_Exercise brief_: Lines before the one containing "Select the ~5,35 MM thickness value" are left out; that line and every line after it, through the end of the records, are to be reproduced exactly.

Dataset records
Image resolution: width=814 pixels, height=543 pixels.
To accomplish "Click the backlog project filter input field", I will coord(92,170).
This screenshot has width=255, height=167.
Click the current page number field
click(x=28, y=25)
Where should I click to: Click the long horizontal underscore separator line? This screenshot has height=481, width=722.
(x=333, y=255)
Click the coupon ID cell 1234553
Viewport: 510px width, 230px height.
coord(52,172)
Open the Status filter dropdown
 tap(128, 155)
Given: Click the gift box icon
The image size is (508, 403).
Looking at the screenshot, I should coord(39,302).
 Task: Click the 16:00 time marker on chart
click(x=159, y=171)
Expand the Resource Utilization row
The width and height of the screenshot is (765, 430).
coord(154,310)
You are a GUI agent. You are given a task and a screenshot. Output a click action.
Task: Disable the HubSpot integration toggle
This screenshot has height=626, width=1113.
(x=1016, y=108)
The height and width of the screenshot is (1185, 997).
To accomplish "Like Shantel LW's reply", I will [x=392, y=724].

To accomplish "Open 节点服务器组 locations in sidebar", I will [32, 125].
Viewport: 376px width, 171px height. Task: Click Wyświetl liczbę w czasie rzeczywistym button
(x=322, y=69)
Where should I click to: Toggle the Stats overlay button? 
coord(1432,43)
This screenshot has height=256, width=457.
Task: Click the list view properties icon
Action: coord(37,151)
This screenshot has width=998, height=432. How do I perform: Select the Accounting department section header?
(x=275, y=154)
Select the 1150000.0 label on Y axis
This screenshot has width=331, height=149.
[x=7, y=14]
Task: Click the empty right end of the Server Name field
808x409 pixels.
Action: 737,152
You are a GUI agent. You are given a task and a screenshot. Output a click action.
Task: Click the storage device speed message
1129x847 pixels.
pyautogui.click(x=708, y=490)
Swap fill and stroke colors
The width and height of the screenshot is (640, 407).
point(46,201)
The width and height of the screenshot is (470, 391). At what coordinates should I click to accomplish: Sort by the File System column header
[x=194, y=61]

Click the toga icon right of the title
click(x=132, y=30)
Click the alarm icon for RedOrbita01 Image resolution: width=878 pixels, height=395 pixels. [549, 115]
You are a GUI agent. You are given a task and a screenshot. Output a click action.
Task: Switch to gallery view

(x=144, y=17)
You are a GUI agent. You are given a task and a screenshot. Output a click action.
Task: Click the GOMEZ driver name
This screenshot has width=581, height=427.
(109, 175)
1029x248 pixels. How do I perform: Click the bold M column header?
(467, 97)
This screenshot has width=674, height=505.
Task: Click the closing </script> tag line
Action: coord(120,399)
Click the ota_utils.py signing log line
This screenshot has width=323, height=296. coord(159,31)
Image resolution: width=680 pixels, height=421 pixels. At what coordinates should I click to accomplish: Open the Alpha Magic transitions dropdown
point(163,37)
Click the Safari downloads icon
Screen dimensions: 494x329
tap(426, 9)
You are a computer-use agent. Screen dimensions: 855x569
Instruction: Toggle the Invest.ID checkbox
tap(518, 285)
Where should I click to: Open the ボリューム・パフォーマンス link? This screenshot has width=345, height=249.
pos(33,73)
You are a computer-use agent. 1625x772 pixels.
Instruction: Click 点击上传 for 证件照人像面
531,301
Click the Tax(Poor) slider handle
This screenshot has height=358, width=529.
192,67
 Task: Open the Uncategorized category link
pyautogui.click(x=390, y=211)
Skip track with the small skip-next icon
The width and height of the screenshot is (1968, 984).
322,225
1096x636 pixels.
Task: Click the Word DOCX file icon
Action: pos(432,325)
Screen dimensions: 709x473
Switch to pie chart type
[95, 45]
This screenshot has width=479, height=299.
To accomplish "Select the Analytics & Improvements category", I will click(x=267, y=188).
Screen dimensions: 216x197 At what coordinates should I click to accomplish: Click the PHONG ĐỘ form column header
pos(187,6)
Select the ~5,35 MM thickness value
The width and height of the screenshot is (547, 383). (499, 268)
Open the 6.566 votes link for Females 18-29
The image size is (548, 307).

_Written response_:
Select the ~5,35 MM thickness value
The width and height of the screenshot is (547, 383). (499, 268)
Open the 6.566 votes link for Females 18-29
The image size is (548, 307).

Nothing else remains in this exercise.